The old saying goes that the only constant in life is change. But with the COVID pandemic change fatigue set into many organisations. Employees had to learn how to work virtually, still connect with each other and also reach their business targets. The current debate is what should the hybrid working model look like or is the change like Tesla where all employees need to go back to the physical office.

Change fatigue  is resistance or passive resignation to organisational changes on the part of an employee. It manifests in negative reactions such as burnout, frustration or apathy — and results in lower employee engagement and productivity. Unfortunately, the pandemic created a long-term uncertainty that no one could anticipate or are used to. This ongoing crisis impacts nearly every aspect of our home and work lives, and we have not been able to replenish our capacity. We are seeing the consequences of this at work.

According to a study from Gartner,  employees’ ability to cope with change is 50% of what it was pre-pandemic. The study also found that smaller changes create more fatigue and not the big changes such as a merger or acquisitions. Changes that impact someone’s day-to-day life, such as moving to a new team or getting a new manager, impact employees 2.5 times more than larger, more structural changes.

Some employees can absorb change better than others. As leaders, you actively need to engage employees in all facets of change management, instead of using traditional top-down mandates. Gartner identified two key factors that differentiated those employees who had a high capacity for change and those who had a low capacity for change: trust and team cohesion.


Trust implies that the employee believes that leaders, managers, the communication team and HR have the employee’s interests in mind; consider the impact the change will have and say what they mean and follow through on their promises.

Where there is low trust the employee’s capacity for change is cut in half.  The flipside of the coin is when employees perceive a high trust, the change effort has 2.6 times the capacity to absorb change compared to those with low trust.

It is always good communication practice to communicate with your teams, but during change, you need to over-communicate. Tell the truth. Ensure that they understand the messages and be transparent with information. It is important that team members understand how changes will impact each member of the team and the organisation.

During change it is important for leaders to ask,”How do we take care of ourselves and our mental health, when the things we’re communicating about impact us so deeply and directly? How do we talk about things that we’re still trying to deal with ourselves?”

The answer is simple. “Tell the truth.”

Tarana Burke (activist from the Me Too movement) stated “Don’t pretend you are okay. Do not pretend that it is going to be okay. Do not go numb. Do not cover it up with platitudes. Do not communicate what you do not believe. Be honest – that is all that we can do. If you do not know what to say, say that. If you are still processing, say that. Speak the truth. It is the only thing we can and should do”. Telling the truth builds trust.

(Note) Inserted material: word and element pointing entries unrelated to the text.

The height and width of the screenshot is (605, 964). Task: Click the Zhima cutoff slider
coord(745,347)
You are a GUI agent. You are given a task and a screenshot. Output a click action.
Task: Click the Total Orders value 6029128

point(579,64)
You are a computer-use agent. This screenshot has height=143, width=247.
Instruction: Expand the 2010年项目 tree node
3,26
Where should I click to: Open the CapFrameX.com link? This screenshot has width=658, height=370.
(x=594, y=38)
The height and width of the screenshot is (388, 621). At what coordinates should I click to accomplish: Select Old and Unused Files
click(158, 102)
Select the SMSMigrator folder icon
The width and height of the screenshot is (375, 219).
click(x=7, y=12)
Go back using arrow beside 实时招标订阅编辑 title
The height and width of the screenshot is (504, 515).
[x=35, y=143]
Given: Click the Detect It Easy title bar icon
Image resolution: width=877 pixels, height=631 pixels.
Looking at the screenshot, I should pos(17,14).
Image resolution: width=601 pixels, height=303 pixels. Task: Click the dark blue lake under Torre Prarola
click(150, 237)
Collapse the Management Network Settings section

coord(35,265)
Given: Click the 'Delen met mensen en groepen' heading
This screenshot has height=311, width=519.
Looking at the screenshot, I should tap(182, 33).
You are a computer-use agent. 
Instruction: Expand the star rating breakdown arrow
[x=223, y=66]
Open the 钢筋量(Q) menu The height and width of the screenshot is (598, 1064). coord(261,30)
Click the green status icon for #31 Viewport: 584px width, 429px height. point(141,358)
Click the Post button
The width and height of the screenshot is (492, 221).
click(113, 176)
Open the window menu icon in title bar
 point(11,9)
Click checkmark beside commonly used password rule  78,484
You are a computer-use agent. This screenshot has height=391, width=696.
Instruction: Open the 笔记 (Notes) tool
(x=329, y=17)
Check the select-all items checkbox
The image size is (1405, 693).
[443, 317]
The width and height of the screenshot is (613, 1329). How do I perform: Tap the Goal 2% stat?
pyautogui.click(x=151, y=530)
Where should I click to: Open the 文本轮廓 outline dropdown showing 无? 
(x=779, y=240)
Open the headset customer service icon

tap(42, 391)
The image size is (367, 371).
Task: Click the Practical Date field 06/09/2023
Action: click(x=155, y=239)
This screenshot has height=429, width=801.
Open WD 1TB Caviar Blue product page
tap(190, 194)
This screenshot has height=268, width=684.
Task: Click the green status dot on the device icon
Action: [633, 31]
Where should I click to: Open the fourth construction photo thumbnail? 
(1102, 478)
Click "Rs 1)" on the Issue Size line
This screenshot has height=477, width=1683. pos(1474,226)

Communication is a two-way street and listening becomes even more important. During a change phase your employees are not expecting you to have all the answers, but they need and expect humanity from you.  By being honest you can make them feel seen and less alone in their possible pain and confusion. It will also help show your team that you care about them, both professionally and personally.

Team cohesion is the second factor to consider in change fatigue. It refers to the extent to which team members share a sense of belonging and connection, and commitment to and accountability for a collective goal. When teams experience high levels of disruptive change, they may feel stuck in an everlasting change fatigue phase.

Team cohesion can give employees a 1.8x increase in change capacity, according to the Gartner research. Remember team cohesion is not a once-off but has a continuous lifecycle.

The Gartner research shows that the best approach to managing change and reducing change fatigue is to focus on how employees experience change, not just the outcomes of changed behaviours. Think about the desired experience first, and then work backward to identify the specific change actions that are needed to create that experience. The report also states that empowering different levels of leaders and teams to shape the change experience builds greater cohesion and teams can define the desired experience for the changes they are implementing. It also links back to the first factor, trust as it builds trust among employees by supporting consistent delivery of that desired change experience.

You can manage change fatigue by prioritising change initiatives to support your company goals and focus first on what will make the most significant difference to your organisation and your employees. Reduce employee stress and fatigue by limiting simultaneous changes.